Check every line of the material below, and show those that contain "computer".

(EXERCISE INPUTS Opens)

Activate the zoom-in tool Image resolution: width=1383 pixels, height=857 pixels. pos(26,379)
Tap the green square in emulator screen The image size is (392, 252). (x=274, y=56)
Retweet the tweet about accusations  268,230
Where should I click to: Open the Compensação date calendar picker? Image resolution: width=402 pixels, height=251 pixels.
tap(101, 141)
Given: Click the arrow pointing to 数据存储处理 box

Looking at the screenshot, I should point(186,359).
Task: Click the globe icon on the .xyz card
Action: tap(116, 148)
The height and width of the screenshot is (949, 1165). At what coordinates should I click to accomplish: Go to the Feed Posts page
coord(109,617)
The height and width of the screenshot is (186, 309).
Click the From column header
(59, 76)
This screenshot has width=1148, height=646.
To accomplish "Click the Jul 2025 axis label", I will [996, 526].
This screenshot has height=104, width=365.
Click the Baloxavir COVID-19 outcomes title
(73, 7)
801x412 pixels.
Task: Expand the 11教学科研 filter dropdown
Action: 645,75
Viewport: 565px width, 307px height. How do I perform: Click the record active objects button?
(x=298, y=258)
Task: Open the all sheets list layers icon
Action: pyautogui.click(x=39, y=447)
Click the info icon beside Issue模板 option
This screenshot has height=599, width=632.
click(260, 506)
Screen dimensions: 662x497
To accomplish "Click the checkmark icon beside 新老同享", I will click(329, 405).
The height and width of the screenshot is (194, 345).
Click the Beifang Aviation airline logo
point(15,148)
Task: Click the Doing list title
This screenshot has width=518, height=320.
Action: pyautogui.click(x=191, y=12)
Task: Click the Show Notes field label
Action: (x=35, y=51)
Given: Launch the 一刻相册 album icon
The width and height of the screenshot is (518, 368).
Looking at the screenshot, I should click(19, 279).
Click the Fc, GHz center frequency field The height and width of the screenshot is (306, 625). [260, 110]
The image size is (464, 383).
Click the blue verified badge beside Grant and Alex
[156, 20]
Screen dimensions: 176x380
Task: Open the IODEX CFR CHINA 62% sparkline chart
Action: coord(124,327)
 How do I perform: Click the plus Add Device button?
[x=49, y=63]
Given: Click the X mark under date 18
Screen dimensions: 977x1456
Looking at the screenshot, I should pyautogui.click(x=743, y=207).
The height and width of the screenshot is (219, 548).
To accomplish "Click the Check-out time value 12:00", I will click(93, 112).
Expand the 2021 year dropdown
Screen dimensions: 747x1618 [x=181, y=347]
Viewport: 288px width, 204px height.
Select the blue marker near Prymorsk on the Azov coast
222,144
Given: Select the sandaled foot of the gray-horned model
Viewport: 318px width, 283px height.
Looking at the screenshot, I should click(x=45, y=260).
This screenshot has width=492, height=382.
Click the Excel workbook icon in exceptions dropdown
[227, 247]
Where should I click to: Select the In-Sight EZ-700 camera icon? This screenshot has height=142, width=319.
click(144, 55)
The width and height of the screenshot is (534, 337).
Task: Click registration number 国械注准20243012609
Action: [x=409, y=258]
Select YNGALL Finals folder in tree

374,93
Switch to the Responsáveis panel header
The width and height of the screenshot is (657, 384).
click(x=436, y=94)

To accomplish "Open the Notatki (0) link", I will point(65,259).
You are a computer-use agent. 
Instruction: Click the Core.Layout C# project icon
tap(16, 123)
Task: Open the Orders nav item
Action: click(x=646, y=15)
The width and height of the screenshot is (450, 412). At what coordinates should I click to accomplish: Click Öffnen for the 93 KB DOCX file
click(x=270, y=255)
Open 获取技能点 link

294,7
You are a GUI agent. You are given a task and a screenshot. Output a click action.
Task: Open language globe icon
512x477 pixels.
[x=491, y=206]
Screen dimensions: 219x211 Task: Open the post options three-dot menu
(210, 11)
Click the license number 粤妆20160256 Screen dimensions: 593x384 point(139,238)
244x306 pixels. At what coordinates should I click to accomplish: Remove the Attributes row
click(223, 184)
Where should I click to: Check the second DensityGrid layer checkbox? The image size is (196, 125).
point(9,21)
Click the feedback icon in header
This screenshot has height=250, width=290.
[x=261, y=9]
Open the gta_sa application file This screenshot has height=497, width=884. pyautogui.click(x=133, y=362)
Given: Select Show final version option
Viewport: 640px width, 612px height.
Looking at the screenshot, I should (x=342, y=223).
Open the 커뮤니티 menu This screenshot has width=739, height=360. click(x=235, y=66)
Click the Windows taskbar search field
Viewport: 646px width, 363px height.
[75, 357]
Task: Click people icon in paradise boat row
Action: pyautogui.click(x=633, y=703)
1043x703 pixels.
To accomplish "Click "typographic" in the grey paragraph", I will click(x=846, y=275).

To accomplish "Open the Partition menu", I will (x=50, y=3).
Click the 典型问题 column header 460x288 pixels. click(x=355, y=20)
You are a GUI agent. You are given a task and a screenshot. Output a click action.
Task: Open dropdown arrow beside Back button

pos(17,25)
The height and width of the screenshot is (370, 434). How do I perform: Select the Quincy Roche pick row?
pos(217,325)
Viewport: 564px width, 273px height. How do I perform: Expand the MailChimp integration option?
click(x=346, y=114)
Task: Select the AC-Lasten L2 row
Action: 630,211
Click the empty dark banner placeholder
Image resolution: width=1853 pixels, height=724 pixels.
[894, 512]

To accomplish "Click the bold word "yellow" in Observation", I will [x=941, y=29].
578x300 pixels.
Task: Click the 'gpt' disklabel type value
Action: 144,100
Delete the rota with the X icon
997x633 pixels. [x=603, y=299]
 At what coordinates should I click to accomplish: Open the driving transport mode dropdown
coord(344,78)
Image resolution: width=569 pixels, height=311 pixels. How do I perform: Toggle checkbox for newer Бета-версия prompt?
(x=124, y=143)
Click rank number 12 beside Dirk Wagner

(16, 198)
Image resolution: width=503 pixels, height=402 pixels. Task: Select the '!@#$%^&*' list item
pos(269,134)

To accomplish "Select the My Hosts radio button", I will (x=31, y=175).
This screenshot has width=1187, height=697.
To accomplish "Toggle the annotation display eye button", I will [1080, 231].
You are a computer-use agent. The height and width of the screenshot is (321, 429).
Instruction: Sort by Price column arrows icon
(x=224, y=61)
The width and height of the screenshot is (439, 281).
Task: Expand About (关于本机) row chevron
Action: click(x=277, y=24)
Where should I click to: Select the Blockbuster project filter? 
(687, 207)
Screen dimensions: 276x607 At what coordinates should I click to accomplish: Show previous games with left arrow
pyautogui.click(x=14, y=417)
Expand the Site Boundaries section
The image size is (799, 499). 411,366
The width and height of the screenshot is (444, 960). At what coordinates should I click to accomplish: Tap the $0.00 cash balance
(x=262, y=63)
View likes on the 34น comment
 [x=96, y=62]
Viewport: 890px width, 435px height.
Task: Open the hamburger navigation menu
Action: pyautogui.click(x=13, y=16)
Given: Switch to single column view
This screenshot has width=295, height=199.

(EXERCISE INPUTS Closes)

PROBLEM SOLUTION:
You are a computer-use agent. 
You are a computer-use agent. The height and width of the screenshot is (321, 429).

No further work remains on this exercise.